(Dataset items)
|---|
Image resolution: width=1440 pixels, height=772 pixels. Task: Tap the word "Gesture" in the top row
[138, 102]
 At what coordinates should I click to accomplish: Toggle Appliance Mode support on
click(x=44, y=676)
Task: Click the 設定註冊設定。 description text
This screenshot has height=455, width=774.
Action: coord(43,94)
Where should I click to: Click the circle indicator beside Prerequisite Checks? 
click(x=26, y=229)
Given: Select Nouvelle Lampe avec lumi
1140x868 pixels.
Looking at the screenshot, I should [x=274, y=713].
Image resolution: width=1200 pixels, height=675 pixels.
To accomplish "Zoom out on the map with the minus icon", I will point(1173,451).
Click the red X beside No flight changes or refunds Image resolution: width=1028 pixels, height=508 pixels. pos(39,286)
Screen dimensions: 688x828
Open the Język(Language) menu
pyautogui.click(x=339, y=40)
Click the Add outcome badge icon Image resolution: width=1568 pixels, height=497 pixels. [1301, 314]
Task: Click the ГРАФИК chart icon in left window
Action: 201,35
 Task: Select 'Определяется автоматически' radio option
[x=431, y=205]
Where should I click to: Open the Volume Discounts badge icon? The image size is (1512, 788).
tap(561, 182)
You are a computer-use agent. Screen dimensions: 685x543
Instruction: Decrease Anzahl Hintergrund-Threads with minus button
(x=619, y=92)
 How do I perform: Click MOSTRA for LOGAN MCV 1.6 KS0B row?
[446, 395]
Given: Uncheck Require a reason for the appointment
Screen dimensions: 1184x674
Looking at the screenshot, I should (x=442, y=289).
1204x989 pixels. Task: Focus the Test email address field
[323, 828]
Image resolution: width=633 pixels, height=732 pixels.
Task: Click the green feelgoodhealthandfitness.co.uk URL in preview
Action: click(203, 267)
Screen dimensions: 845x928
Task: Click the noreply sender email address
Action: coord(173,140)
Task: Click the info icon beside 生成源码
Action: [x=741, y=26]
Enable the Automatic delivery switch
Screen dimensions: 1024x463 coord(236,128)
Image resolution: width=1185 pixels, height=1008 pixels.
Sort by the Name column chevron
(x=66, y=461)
|---|
**WORK REQUIRED:**
Which lines of the data contain the string "Given"? Copy each one.

**EXERCISE SOLUTION:**
Given: Select Nouvelle Lampe avec lumi
Given: Uncheck Require a reason for the appointment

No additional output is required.